To quell another controversy, House Banking Chairman Jim Leach offered to let the Federal Reserve decide whether commercial companies such as Microsoft Corp. could purchase grandfathered unitary thrifts.
Kenneth A. Guenther, executive vice president of the Independent Community Bankers of America, called the Leach proposal "a qualified victory for the banking lobby," which favored an outright ban. But ABA's Mr. Yingling and thrift lobbyists withheld final judgment because questions remain on the details.
Rep. Leach also made some concessions to insurance agents, but only grudgingly, under pressure from the House leadership.
In a letter Wednesday to executive vice president Robert A. Rusbuldt of the Independent Insurance Agents of America, the Iowa Republican blasted that association for making excessive demands, breaking its word on a previous deal, and exaggerating the threat from banks.
"It appears you are attempting to re-ignite a fire which common sense indicates should be allowed quietly to die out and which legislative principle assumes has been resolved in past negotiations," Rep. Leach wrote.
The compromise clarifies that state insurance commissioners would have authority over bank sales of insurance from towns with populations below 5,000.

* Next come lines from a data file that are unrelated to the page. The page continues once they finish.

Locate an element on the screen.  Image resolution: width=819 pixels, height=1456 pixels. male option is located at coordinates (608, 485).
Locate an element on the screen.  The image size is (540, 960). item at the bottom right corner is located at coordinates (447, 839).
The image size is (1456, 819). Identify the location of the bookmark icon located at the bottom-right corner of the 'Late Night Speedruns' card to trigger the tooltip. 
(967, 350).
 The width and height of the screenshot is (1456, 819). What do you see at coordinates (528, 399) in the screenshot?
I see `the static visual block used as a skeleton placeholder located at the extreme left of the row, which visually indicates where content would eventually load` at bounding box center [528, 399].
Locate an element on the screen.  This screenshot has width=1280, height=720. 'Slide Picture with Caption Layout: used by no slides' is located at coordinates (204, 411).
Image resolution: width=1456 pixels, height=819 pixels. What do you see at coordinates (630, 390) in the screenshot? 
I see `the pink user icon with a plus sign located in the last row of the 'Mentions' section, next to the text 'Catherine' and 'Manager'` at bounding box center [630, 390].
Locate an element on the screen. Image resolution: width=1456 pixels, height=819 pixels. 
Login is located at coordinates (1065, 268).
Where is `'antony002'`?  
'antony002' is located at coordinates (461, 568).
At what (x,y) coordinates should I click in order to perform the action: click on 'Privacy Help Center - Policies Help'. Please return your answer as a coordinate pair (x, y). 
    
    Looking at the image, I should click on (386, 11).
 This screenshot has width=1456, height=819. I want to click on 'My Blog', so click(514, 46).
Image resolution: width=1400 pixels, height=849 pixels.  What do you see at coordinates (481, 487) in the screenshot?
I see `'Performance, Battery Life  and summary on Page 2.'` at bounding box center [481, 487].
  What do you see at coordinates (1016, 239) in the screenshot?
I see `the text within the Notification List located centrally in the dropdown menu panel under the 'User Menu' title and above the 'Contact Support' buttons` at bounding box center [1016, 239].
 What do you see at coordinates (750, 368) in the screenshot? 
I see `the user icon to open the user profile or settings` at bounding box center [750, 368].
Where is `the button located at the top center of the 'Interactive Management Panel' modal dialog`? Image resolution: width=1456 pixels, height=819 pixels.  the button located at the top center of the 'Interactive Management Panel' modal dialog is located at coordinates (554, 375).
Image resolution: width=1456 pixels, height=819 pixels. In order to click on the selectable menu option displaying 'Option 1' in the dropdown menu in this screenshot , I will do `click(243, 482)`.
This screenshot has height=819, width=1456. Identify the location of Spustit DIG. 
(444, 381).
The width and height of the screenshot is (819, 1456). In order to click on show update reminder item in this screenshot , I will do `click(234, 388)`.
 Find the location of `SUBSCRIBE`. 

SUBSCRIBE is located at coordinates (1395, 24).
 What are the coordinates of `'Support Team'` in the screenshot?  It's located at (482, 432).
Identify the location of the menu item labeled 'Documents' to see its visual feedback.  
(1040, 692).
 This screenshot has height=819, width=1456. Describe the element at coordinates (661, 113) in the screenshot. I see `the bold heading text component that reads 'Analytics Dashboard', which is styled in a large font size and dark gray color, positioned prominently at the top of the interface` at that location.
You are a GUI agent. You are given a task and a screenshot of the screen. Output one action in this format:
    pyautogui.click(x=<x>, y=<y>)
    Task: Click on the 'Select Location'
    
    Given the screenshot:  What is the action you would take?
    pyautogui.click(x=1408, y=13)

Wary bank lobbyists are trying to figure out the significance of that addition. "We oppose that language because it looks like an attempted end- run on the Barnett (Supreme Court) decision" that opened up bank insurance sales, said Larry LaRocco, managing director of the ABA Insurance Association.
The deal also preserves a Commerce Committee provision that would let state insurance commissioners review the acquisition of insurance companies if questions arise about solvency or management.
On securities, the SEC could decide whether new financial products are securities, but would have to consult with bank regulators. Banks would have to sell these securities products through SEC-regulated holding company units.